Trueba ha colocado su cámara muy cerca de los rostros y las membranas de sus personajes durante cinco años para mostrarnos cómo crecen unos chavales de clase media madrileños. Estamos acostumbrados a una cierta forma de mostrarnos la juventud, los montajes sincopados, la música a todo trapo, la vida loca y aventurera. Los personajes de Quién lo impide transpiran verdad porque aparecen tal cual son, con el entusiasmo desbordante de la juventud pero también con sus inseguridades, sus tristezas, su miedo ante un futuro que parece cada vez más borroso marcado por el altísimo nivel de paro juvenil en nuestro país y la precariedad laboral.
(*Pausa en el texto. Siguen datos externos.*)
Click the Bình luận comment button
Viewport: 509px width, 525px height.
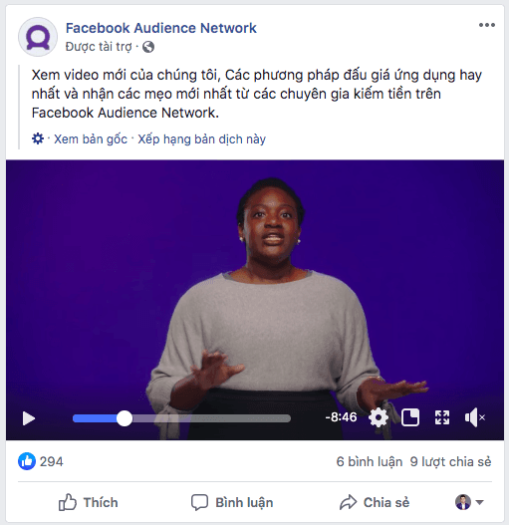(x=232, y=502)
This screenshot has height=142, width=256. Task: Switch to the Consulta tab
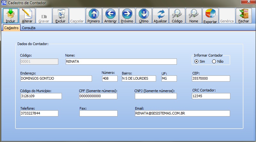point(29,28)
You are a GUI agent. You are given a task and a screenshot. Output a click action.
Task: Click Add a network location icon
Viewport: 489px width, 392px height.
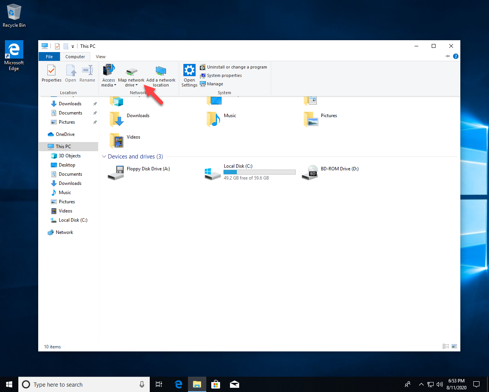[x=161, y=71]
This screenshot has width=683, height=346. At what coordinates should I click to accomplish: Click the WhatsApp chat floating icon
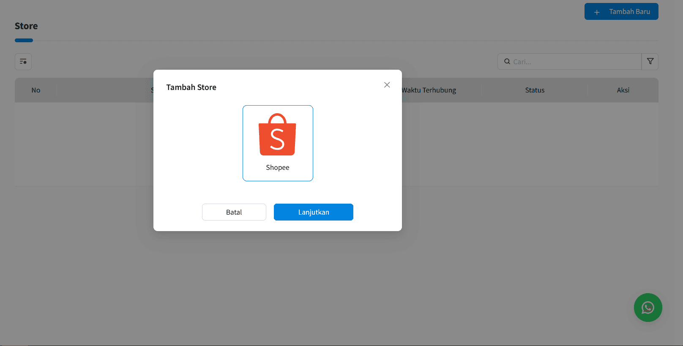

Son chavales que crecieron con la crisis económica de hace una década y se han vuelto a encontrar otra, la terrible pandemia que ha ensombrecido los que debieron ser los años más excitantes de sus vidas.
Entre una crisis y otra, conocemos a una generación distinta en algunos aspectos pero unas personas muy parecidas a las que fuimos nosotros y las personas que conocimos. Vemos a unos chavales para los que el franquismo queda lejos pero que siguen marcados por la tradición ideológica de sus familias, como dice uno, “todos estamos del lado que hemos heredado de nuestros padres”. Son más conscientes de la maldad de los abusones, de sus catastróficos efectos, y se muestran más respetuosos con la diversidad. Han crecido también en un país mucho más heterogéneo, marcado por la inmigración que explota a partir de los años 90 y también por la globalización y la multiplicación de referentes y posibilidades. Hasta cierto punto son más sabios, más cosmopolitas y respetuosos con el diferente, también están igual de confundidos y desorientados que sus padres y sus ancestros cuando tenían su edad.
Dice Trueba que con este filme ha querido “buscar nuestra propia antropología como ya sugirió Perec, esa que hablará de nosotros en ese futuro desde el que aún podamos contemplarnos”. Cinco años después, sus aún jóvenes protagonistas comentaban en San Sebastián, donde la película ganó la Concha de Plata a la mejor interpretación de reparto, que les costaba reconocerse a sí mismos hace unos pocos años, incluso unos pocos meses. Quedan otras imágenes inolvidables como la de la chica que marca con una cruz en un plano del metro de Madrid, que titula “Mi mundo”, los lugares en los que ha estado o ese chico desorientado en una fiesta popular que se emociona cuando encuentra a una amiga y no tiene más remedio que salir de una soledad que disfruta pero duele. Si el cine consiste en captar al mismo tiempo la trascendencia y la inagotable incandescencia del tiempo que se escapa volando, en Quién lo impide hay toneladas de buen cine.